PROBLEM DETAILS
Among the lines of the material, copy those that hold the string "label".
►
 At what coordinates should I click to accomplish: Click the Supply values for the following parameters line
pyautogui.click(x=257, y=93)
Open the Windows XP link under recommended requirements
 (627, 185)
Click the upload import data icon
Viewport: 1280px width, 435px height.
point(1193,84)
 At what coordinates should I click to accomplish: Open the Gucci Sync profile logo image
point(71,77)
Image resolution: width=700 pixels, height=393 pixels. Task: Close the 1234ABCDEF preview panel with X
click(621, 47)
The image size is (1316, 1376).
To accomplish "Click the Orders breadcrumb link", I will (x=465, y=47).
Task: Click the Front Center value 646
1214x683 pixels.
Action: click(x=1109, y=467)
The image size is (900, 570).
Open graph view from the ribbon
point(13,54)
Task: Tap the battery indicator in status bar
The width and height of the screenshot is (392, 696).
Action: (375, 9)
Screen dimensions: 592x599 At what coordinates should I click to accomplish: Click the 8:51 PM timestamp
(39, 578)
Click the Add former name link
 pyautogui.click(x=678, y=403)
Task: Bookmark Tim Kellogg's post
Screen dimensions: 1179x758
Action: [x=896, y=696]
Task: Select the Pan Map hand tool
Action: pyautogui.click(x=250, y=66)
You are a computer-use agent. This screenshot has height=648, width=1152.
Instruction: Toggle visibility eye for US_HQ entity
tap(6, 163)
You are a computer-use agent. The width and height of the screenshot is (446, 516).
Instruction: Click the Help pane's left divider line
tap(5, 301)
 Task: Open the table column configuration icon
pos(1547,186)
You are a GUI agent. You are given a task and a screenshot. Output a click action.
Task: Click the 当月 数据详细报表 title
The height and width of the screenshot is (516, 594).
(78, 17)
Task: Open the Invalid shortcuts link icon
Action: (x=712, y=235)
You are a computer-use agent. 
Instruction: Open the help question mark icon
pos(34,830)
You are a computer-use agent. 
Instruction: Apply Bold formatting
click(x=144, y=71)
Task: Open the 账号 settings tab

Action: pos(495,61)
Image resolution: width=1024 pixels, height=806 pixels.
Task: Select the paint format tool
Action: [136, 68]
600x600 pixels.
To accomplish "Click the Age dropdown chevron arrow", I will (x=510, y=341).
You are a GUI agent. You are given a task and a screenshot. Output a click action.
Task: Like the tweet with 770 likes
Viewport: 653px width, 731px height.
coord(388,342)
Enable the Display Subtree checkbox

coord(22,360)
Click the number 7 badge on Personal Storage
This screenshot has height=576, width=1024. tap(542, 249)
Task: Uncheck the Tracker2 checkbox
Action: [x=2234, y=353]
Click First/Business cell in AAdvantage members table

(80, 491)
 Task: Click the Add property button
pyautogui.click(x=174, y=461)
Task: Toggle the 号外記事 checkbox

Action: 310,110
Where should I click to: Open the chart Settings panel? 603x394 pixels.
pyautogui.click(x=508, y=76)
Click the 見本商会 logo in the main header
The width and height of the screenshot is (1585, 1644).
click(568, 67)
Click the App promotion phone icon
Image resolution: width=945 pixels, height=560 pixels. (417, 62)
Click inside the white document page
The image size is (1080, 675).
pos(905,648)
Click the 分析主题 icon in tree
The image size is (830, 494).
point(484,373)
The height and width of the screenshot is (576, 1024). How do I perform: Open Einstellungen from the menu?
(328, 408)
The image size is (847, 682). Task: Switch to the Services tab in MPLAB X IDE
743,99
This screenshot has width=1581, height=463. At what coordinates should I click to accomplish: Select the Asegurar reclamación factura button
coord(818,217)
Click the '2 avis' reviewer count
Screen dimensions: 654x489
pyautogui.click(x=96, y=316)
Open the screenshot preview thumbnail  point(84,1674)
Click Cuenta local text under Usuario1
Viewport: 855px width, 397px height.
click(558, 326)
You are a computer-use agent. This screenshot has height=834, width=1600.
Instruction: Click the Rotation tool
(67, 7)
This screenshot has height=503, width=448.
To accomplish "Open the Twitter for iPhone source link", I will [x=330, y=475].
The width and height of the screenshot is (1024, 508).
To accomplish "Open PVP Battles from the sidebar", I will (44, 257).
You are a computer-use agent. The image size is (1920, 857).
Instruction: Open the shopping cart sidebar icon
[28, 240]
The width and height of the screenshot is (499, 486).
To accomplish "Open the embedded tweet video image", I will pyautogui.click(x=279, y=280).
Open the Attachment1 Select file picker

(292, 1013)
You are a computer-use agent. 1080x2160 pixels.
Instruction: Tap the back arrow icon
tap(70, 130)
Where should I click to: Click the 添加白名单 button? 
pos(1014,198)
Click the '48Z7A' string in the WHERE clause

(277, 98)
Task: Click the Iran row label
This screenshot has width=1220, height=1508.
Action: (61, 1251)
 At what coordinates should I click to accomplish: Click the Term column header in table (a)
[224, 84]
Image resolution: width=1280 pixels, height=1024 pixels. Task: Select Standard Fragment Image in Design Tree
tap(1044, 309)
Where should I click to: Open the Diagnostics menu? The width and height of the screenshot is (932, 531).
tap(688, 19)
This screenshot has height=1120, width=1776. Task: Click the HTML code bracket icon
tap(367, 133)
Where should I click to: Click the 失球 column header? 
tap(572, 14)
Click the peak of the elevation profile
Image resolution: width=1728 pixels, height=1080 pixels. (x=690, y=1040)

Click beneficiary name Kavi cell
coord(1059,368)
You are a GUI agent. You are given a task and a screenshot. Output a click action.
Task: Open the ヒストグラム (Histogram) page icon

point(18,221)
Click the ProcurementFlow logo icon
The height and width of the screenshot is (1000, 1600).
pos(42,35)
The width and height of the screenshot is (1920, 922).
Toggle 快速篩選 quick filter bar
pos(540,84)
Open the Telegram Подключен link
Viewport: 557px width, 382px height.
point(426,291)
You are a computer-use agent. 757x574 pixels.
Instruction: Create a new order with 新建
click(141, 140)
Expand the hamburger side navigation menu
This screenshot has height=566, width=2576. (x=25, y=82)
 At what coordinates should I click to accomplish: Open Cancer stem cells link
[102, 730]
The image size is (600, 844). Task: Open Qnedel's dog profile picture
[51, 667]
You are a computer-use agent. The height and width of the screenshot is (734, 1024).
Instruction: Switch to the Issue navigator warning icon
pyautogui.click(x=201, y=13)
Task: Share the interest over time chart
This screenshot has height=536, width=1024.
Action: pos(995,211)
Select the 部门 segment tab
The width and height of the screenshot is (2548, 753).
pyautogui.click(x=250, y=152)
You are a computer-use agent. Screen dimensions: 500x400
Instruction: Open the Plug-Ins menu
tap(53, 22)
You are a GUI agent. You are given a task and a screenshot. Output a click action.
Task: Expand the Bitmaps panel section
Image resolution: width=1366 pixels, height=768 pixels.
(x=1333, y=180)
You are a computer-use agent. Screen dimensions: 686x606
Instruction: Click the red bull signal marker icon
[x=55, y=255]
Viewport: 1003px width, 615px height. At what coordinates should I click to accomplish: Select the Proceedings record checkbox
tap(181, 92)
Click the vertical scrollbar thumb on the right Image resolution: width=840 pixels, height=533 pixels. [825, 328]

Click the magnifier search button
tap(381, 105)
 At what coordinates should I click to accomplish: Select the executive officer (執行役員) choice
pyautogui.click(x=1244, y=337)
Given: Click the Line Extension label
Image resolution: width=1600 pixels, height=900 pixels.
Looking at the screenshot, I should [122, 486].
◄
WRITTEN SOLUTION
Task: Click the Iran row label
Given: Click the Line Extension label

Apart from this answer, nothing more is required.